Kingston CompactFlash - Standard 1GB
Zugegeben, beim Lesen ist die Kingston CompactFlash Standard 1GB mit 8,5 MByte/s nicht die schnellste Karte, doch die Schreibrate ist mit 3,5 MByte/s ganz ordentlich und reicht für die Mehrzahl der aktuellen Kartenleser und Digitalkameras voll und ganz aus. Kingston gönnt dieser CF-Karte keine Geschwindigkeitsangabe, eine realistische Einstufung wäre 50x. Für 12,50 Euro kann man hier nicht viel falsch machen, daher unser Preistipp.

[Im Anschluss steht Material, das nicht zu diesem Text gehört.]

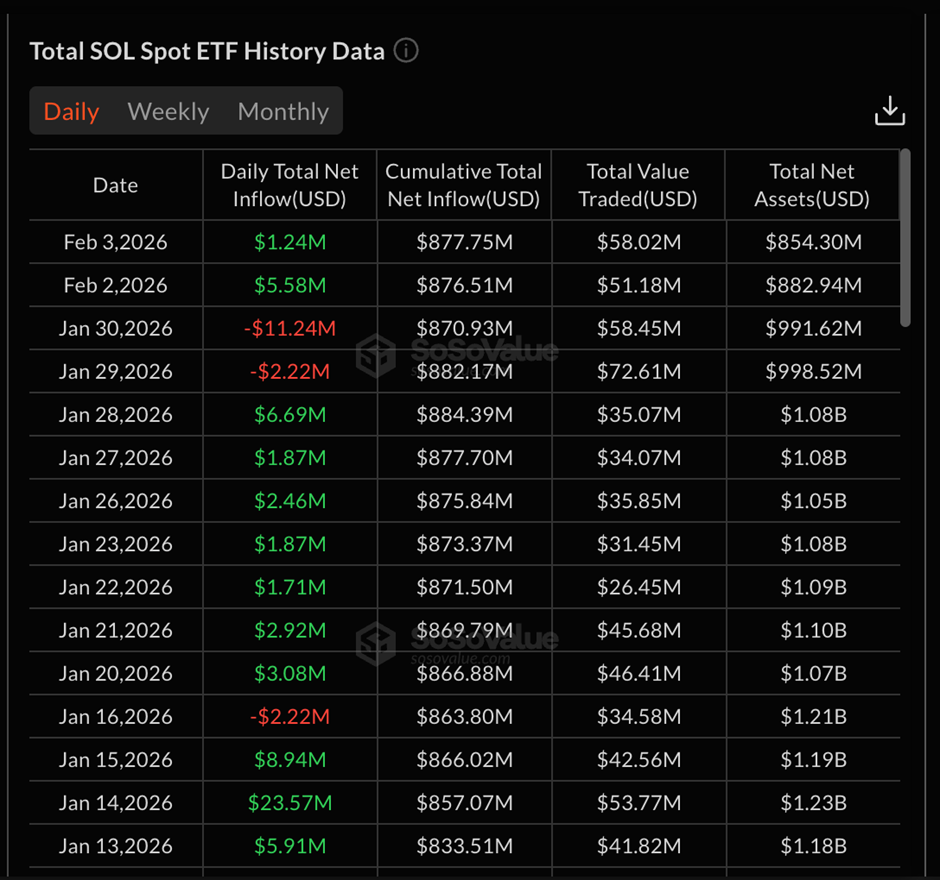Select the Daily tab
Image resolution: width=940 pixels, height=880 pixels.
pos(70,111)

Pretec CompactFlash Card 133x 4GB
Mit einem Straßenpreis von 75 Euro ist Pretecs CF-Karte die teuerste im Test, erreicht dafür mit bis zu 20,4 MByte/s (139x) aber auch die beste Leserate. Beim Schreiben messen wir ordentliche 8,5 MByte/s (58x), dennoch kann die Karte nicht ganz an die Schreibleistung der Ultimate 133X 2GB von Kingston heranreichen. Das Gehäuse der Pretec CompactFlash Card 133x 4GB besteht im Gegensatz zu den anderen Modellen vollständig aus Metall, so dass diese Karte sehr robust und für den professionellen Einsatz geeignet ist: Sehr Gut.

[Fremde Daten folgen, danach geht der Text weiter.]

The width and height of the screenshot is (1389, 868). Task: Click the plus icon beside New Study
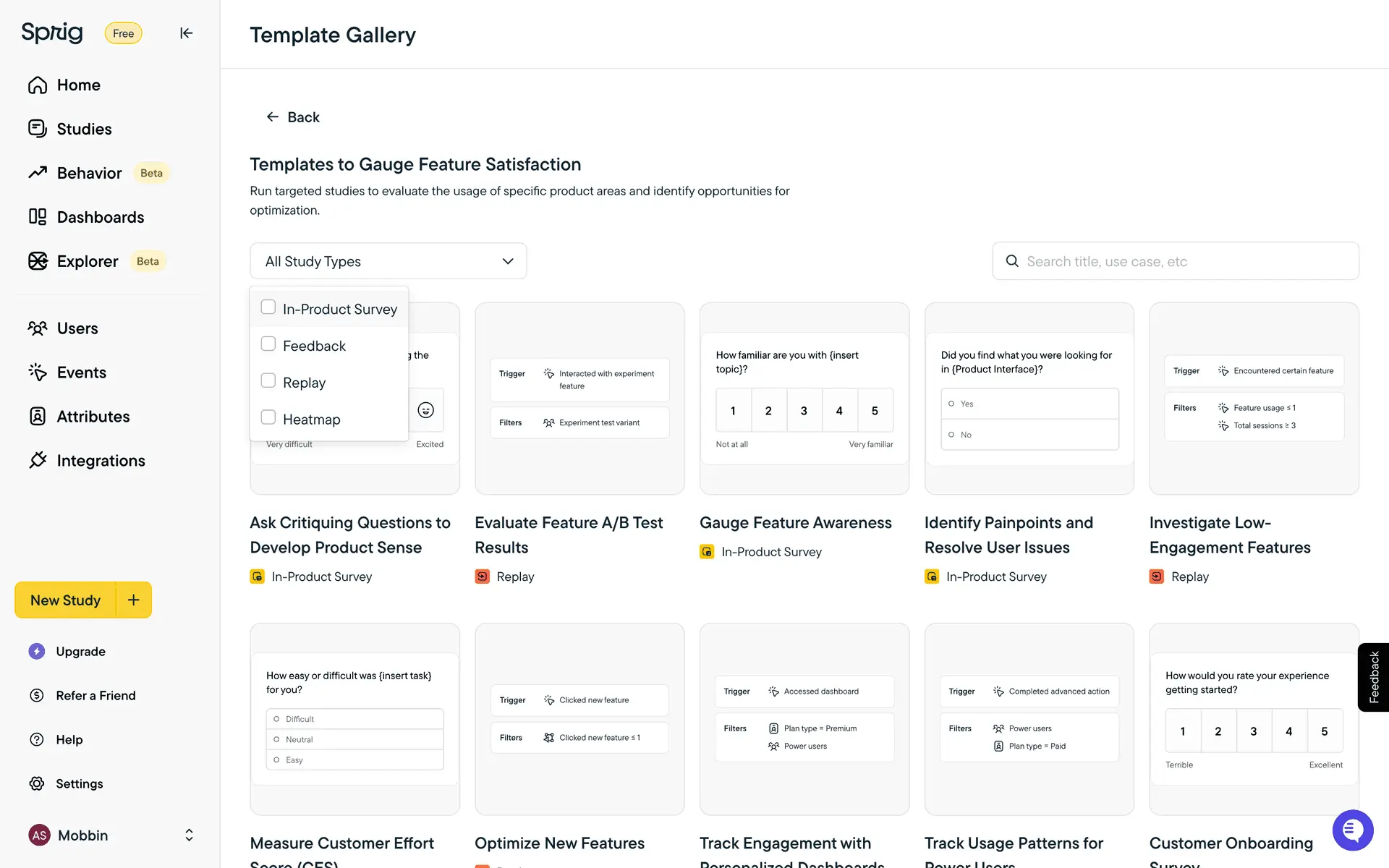pos(134,600)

TwinMOS Ultra-X 70x 512MB und FujiFilm High Performance 70x 256 MB
Bei diesen beiden CF-Karten möchten wir auf eine Wertung verzichten, da sie sich preislich im selben Rahmen wie Karten mit einem Gigabyte Speichervolumen bewegen. Dennoch handelt es sich um empfehlenswerte Speicherkarten, welche die vom Hersteller versprochene Leistung erreichen.